───── Supplied entries ─────
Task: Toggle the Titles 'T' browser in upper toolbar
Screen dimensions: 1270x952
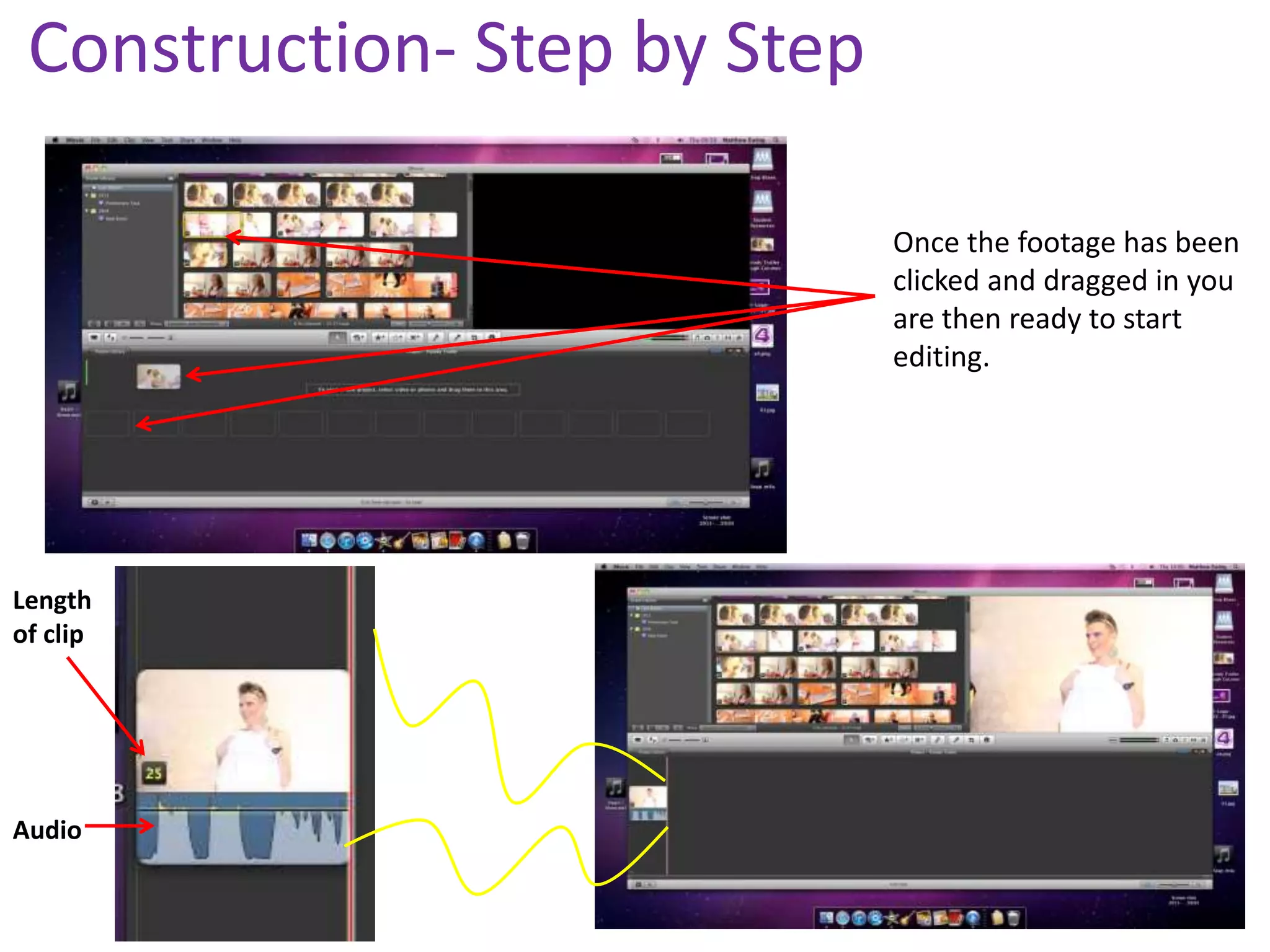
─────
───── Supplied entries ─────
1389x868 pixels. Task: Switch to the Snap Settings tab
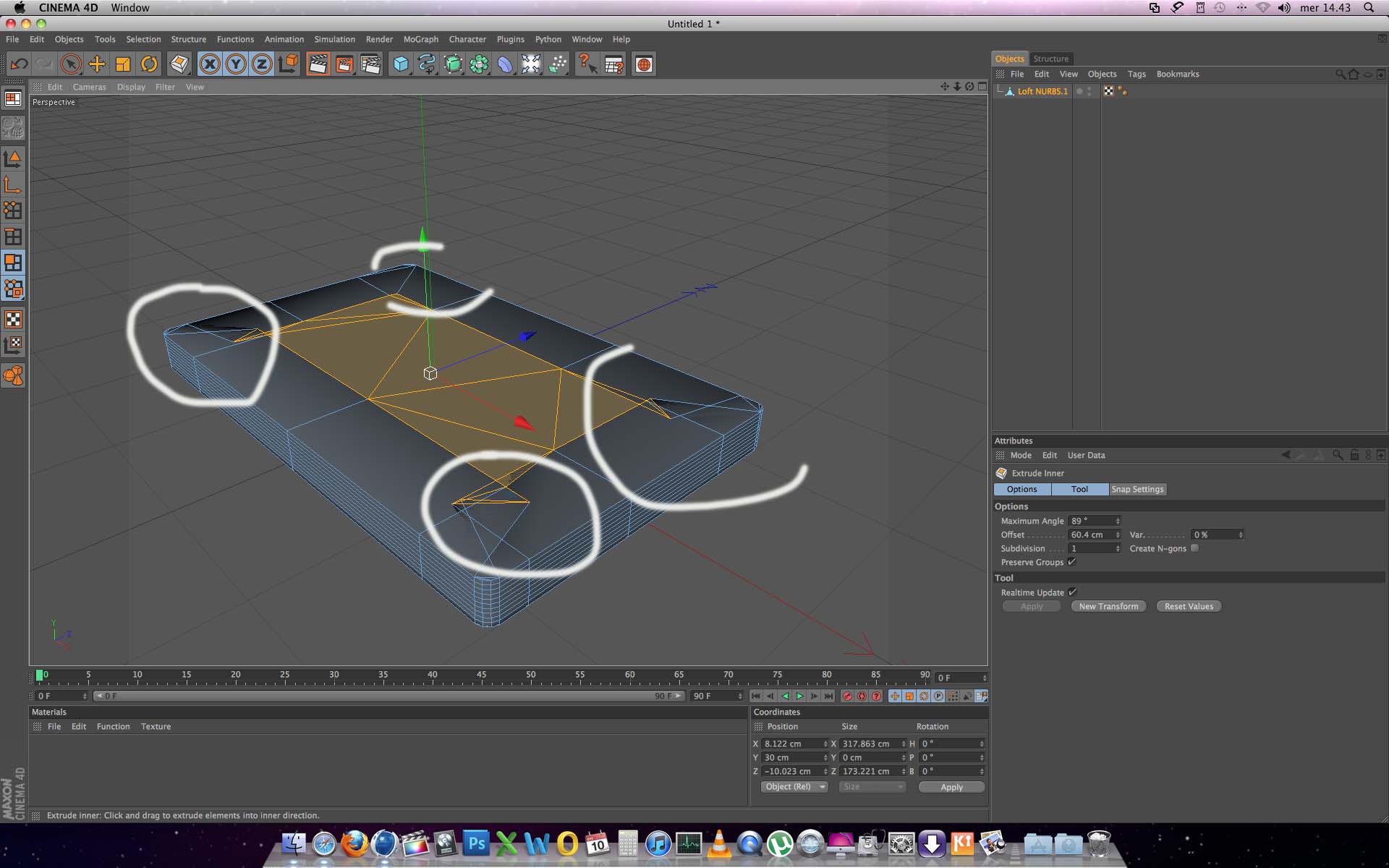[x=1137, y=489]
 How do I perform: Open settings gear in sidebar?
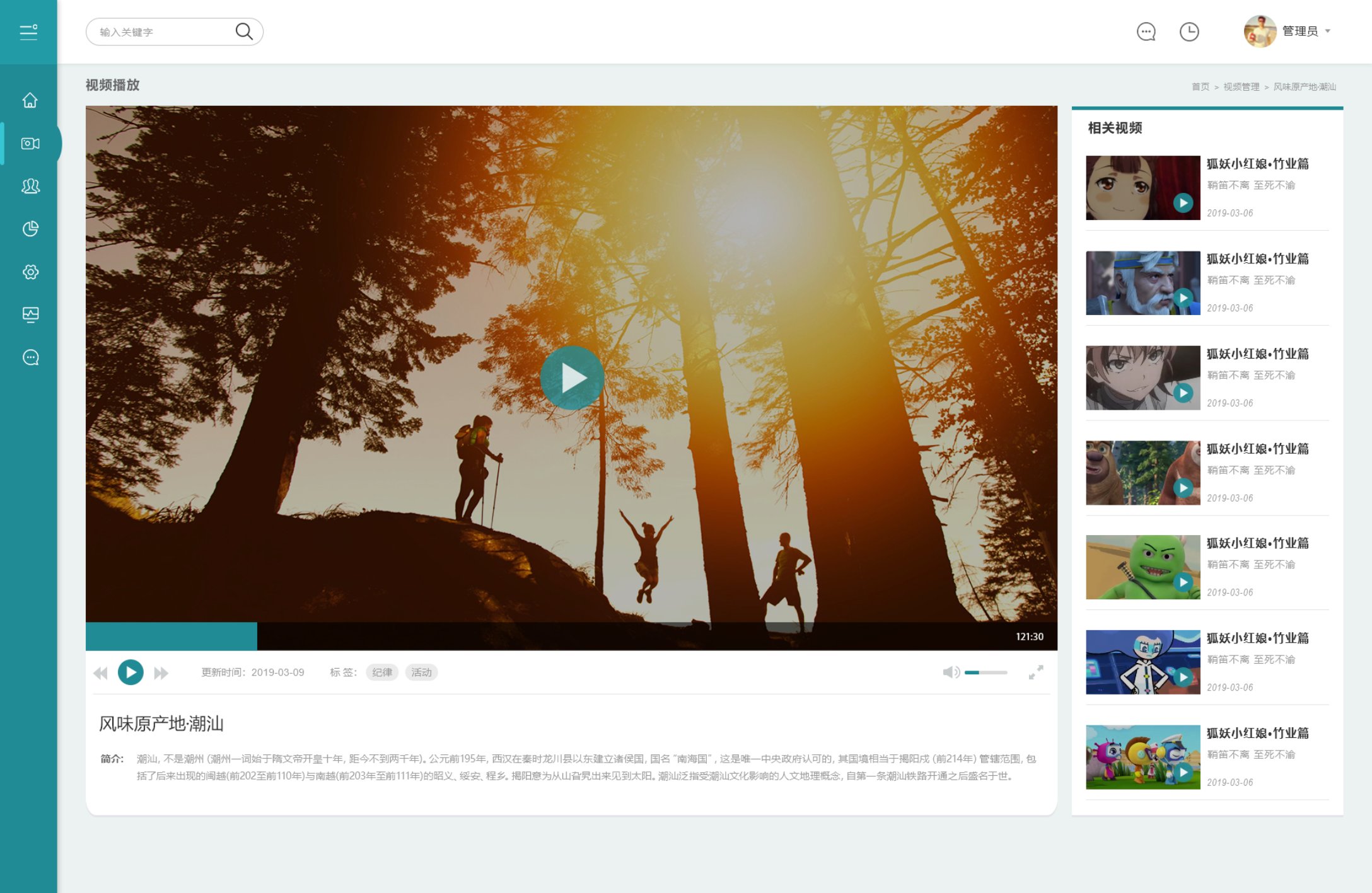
─────
───── Supplied entries ─────
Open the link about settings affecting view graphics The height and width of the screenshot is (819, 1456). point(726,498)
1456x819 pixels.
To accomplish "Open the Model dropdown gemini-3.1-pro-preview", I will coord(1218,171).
─────
Each line between the one holding "1389x868 pixels. Task: Switch" and the one holding "How do I perform: Open", inclusive, should be copied exactly as it appears above, and pictures should be omitted.

== Response to this exercise ==
1389x868 pixels. Task: Switch to the Snap Settings tab
[x=1137, y=489]
 How do I perform: Open settings gear in sidebar?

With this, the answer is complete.